Daily TEE of ODS and ODR subjects during calorie restriction would equal the energy consumed (900 kcal/day) plus the estimated energy content of body mass lost. The energy content of weight loss during the first 6 weeks for ODS and ODR subjects (11.4 and 7.5 kg, respectively) was approximately 40,600 ± 1,960 kcal (170 ± 8.2 MJ) and 25,900 ± 1,190 kcal (108 ± 5.0 MJ), respectively, according to the estimates of Hall (51). The estimated daily TEE for ODS and ODR subjects is 1,867 ± 47 kcal (7,812 ± 197 KJ) and 1,517 ± 28 kcal (6,347 ± 117 KJ), respectively. The TEE of the ODS group is thus 350 kcal/day (or 23%) greater than that of the ODR group (P < 0.001). There were no differences in total body mass, fat mass, or fat-free mass (Table 5), consistent with intrinsic differences in TEE between the groups.

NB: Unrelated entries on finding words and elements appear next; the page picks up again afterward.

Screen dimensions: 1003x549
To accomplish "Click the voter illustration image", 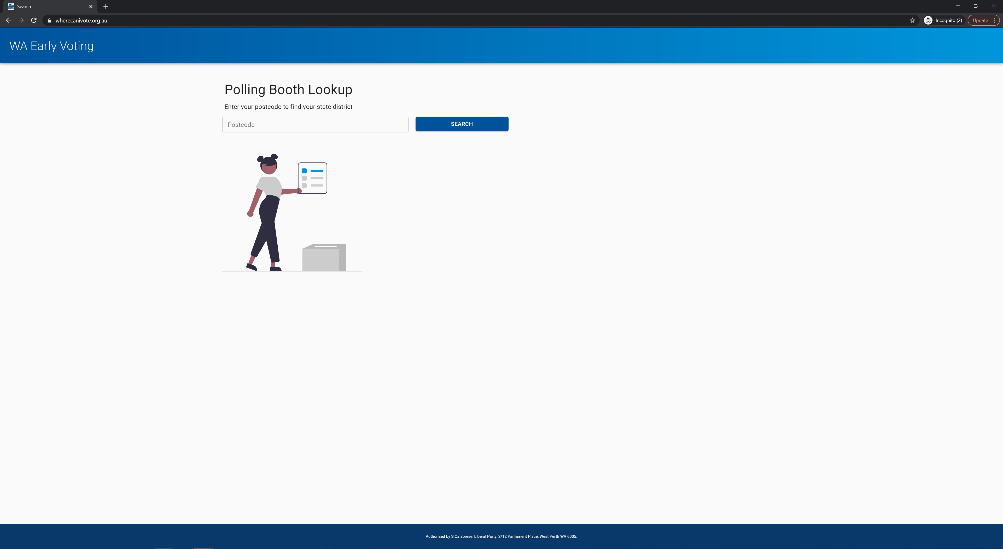I will click(292, 212).
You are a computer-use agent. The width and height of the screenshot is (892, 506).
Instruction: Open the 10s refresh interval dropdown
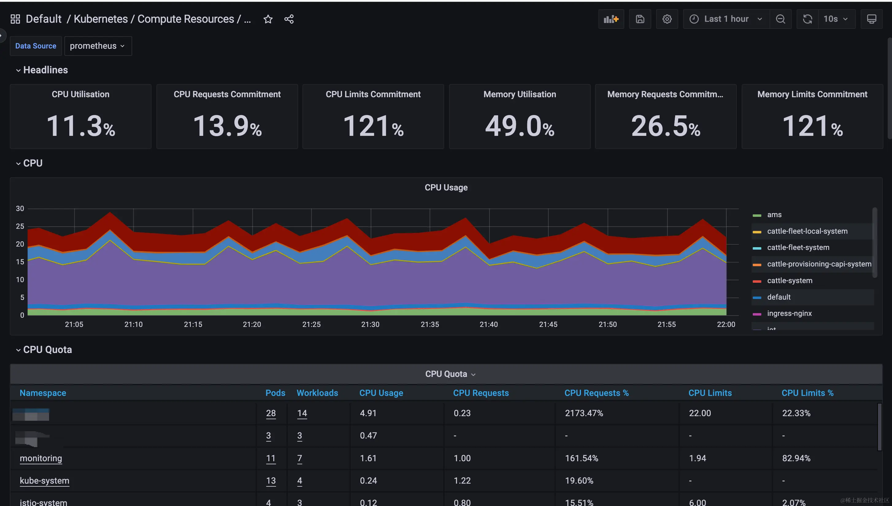point(835,19)
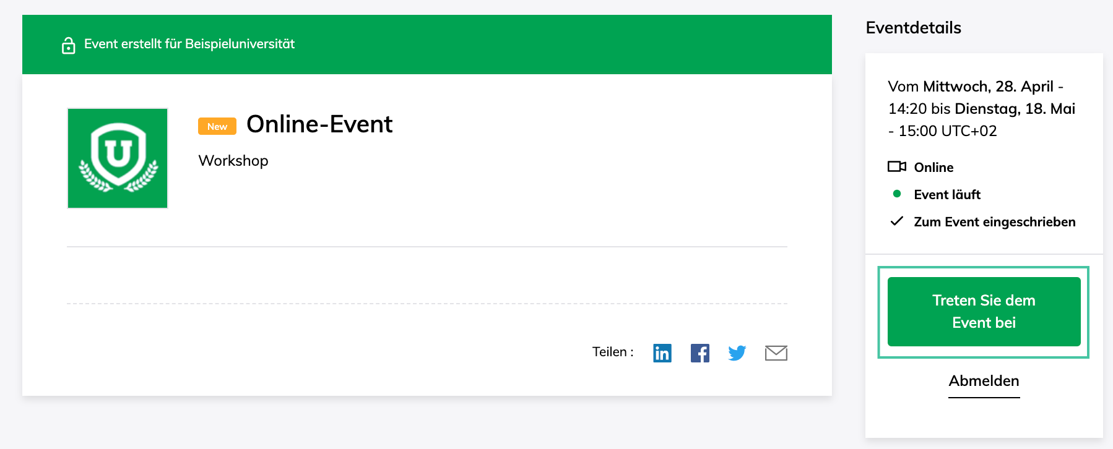The image size is (1113, 449).
Task: Click the Workshop event type label
Action: coord(233,161)
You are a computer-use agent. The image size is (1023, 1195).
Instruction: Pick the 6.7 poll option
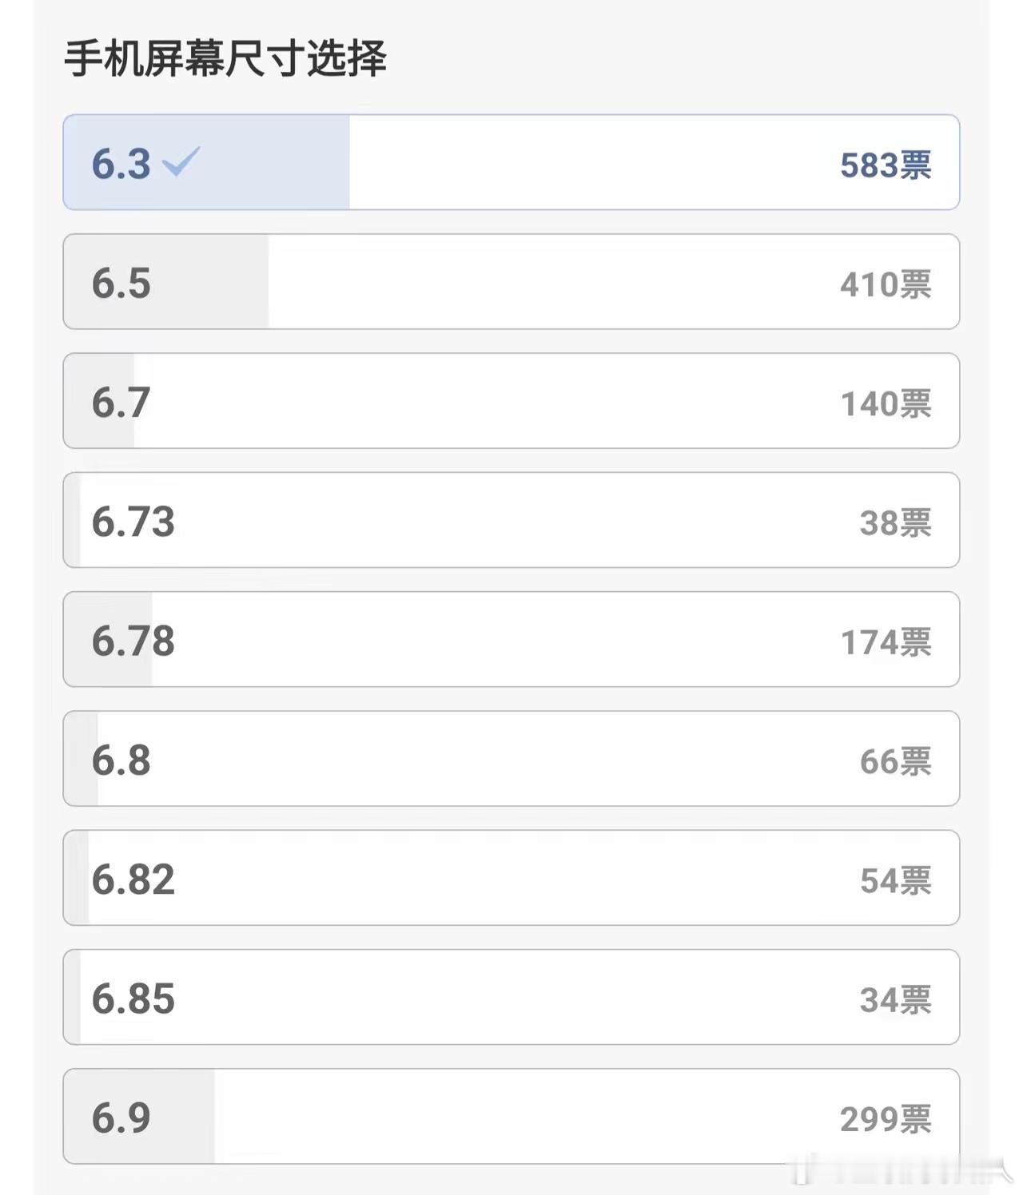click(512, 401)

Estimates of PAE revealed no differences in either expenditure related to physical activity at work or planned physical activity. It is noteworthy that the PAE in ODS and ODR (1,397 ± 420 kcal · d⁻¹ and 1,254 ± 129 kcal · d⁻¹) account for only ∼25% of the difference theoretically required to explain the weight loss difference.

In summary, these studies demonstrate altered expression of genes relevant to fuel uptake and oxidation in a comparison of well-matched obese individuals who differ solely in their propensity for weight loss. Our findings of vastus lateralis fiber hypertrophy and a higher proportion of oxidative (type I) and lower oxidative-glycolytic (type IIa) fibers in ODS compared with ODR subjects and to lean controls, in conjunction with no differences in mass-specific mitochondrial content are consistent with the idea that the differences in the bioenergetic demands of types I and IIa fibers (32) are quantitatively important. Overall, these findings support the conclusion that skeletal muscle capacity for oxidative metabolism influences the propensity to gain or lose weight.